Trastuzumab deruxtecan shows encouraging overall response rates in untreated HER2-positive metastatic breast cancer

Trastuzumab deruxtecan (T-DXd) alone and T-DXd plus pertuzumab showed encouraging confirmed overall response rates (cORRs) in the first-line treatment of HER2-positive metastatic breast cancer (mBC), according to an interim analysis of the DESTINY-Breast07 phase Ib/II trial presented at the ESMO Targeted Anticancer Therapies (TAT) Congress 2025 (Paris, 3–5 March) (Abstract 7O).

In the study, a total of 75 patients received T-DXd alone and 50 received T-DXd plus pertuzumab, with around 60% having de novo mBC. Included patients had no prior therapy for mBC and a disease-free interval of at least 12 months after any (neo)adjuvant HER2-directed therapy. cORRs were 77.3% in the monotherapy arm and 84.0% in the combination therapy arm. Rates of 18-month progression-free survival (PFS) were 78.2% with monotherapy and 78.8% with the combination. The median duration of response had not been reached yet in both treatment arms.

In an exploratory subgroup analysis in patients with baseline stromal tumour-infiltrating lymphocytes (TILs) ≥20% (n=45) and <20% (n=57), clinical activity was observed with T-DXd monotherapy and T-DXd plus pertuzumab irrespective of baseline stromal TILs values.

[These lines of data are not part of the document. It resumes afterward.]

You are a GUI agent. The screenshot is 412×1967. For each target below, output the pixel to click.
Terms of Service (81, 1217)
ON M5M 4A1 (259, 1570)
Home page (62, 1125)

“Trastuzumab-based therapy has been a mainstay of systemic therapy for patients with HER2-positive mBC but results with the next-generation antibody–drug conjugate (ADC), T-DXd, suggest further improvements are possible and early in the treatment landscape,” comments Prof. Giuseppe Curigliano from the European Institute of Oncology, Milan, Italy. In a prior study, T-DXd demonstrated a survival benefit over trastuzumab emtansine in patients previously treated with trastuzumab and a taxane (N Engl J Med. 2022;386:1143–1154). “Of course, the encouraging data from this interim analysis should be counterbalanced with the reported toxicity,” he continues. “However, findings in the combination therapy arm may suggest chemotherapy can be omitted when patients are treated with T-DXd plus pertuzumab.”

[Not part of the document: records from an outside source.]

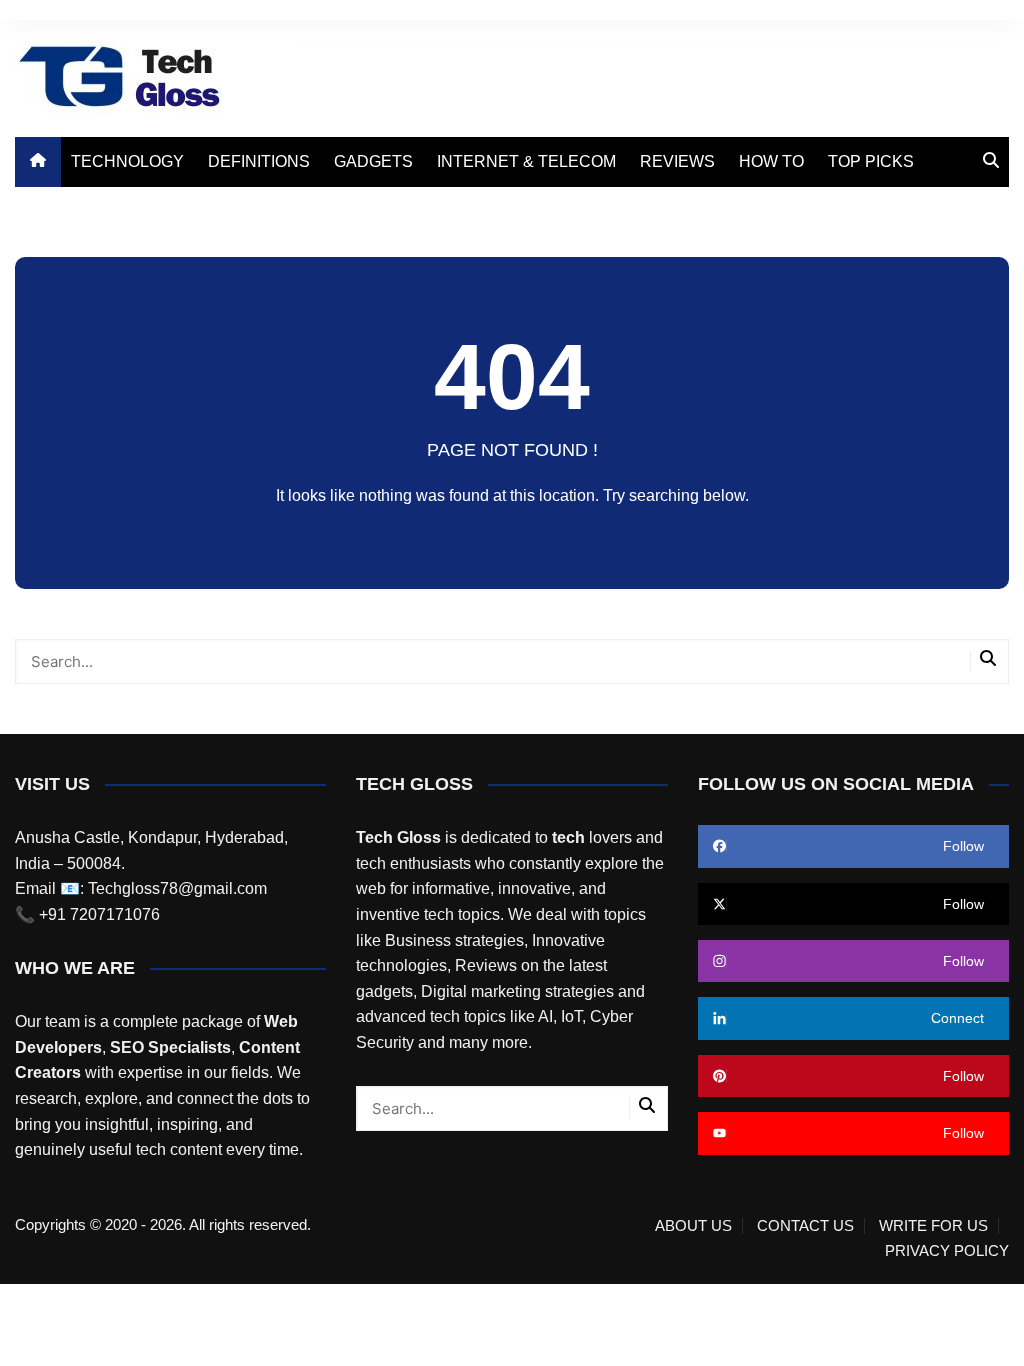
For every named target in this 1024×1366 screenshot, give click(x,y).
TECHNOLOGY (127, 161)
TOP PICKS (871, 161)
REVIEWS (677, 161)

As reported in Paris, safety data with T-DXd plus pertuzumab were consistent with their individual known profiles. Any grade ≥3 adverse events (AEs) occurred in 53.3% of patients in the monotherapy arm and 60.0% of patients in the combination arm. AEs led to T-DXd discontinuation in 12.0% of patients on monotherapy and 18.0% on combination therapy. Across the two arms, interstitial lung disease/pneumonitis adjudicated as related to study treatment occurred in 14.4% of patients and was of grade 3 severity in one patient.

The number of trials investigating ADC–combination therapies, including with monoclonal antibodies, tyrosine kinase inhibitors and endocrine therapies, has increased considerably over the last few years. According to Curigliano, an important strategy that may further improve on the efficacy of ADCs in breast cancer is their potential synergy with immunotherapy (Clin Med Insights Oncol. 2024;18:11795549241260418) as the findings from the TROPION-Lung04 trial, also presented at ESMO TAT 2025, demonstrated.

“A key pending issue is to assess the most optimal first-line combination in the mBC setting,” he concludes. “We are waiting for the results of the first-line DESTINY-Breast09 trial comparing a taxane, trastuzumab plus pertuzumab to T-DXd alone or in combination with pertuzumab (NCT04784715). This study could be practice changing.” Primary results are expected later this year.